[DOCUMENT PASSAGE]:
--- Start ---
The time limit to deliver a decision by an administrative organ is three months but it can be extended. There are no sanctions against administrative organs delivering decisions in delay. There are no time limits set by law for judicial procedures in environmental matters, both for the court and for the parties. The courts are not bound to decide by a time limit. The Maltese courts at times take long to decide a case: sometimes five, ten and even twenty years. There is no trend on what the typical duration of an environmental court case in different types of procedures is and there is no indication when the decision will be made. There is no deadline set for the court to deliver its judgment. There are no sanctions against courts delivering decisions in delay.
The public usually challenges decisions at the public consultation phase but may also challenge when the decision is made. There have not been many court cases only protests. There is no information on access to justice in environmental matters provided to the public in a structured and accessible manner in Malta. An arbitration system exists but this does not apply to access to justice on environmental matters, only for civil law disputes. Under the Environment and Development Planning Act an out of court settlement exists but this applies only to criminal proceedings against people accused of infringing environmental laws. The situation does not apply to access to justice matters. Rather than mediation as such, which may occur, MEPA and the applicants and the objectors may hold informal meetings.
--- End ---
[DATA BLOCK]:
--- Start ---
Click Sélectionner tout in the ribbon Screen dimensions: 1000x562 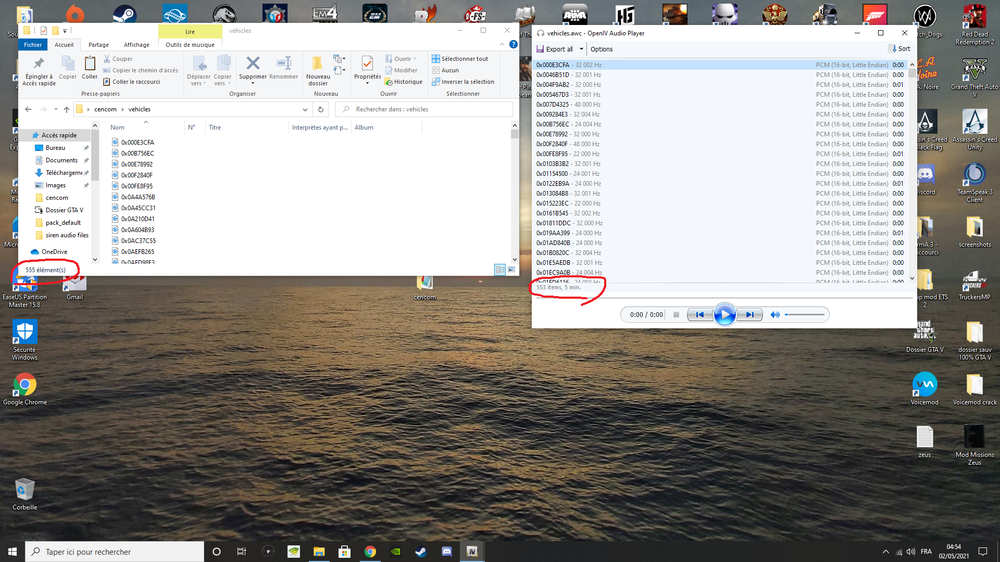click(x=465, y=59)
--- End ---
In the passage on access to environmental justice in Malta, how long does an administrative organ have to deliver a decision? The listing isn't needed.

[RESPONSE TO THE EXERCISE]: Three months, though this limit can be extended.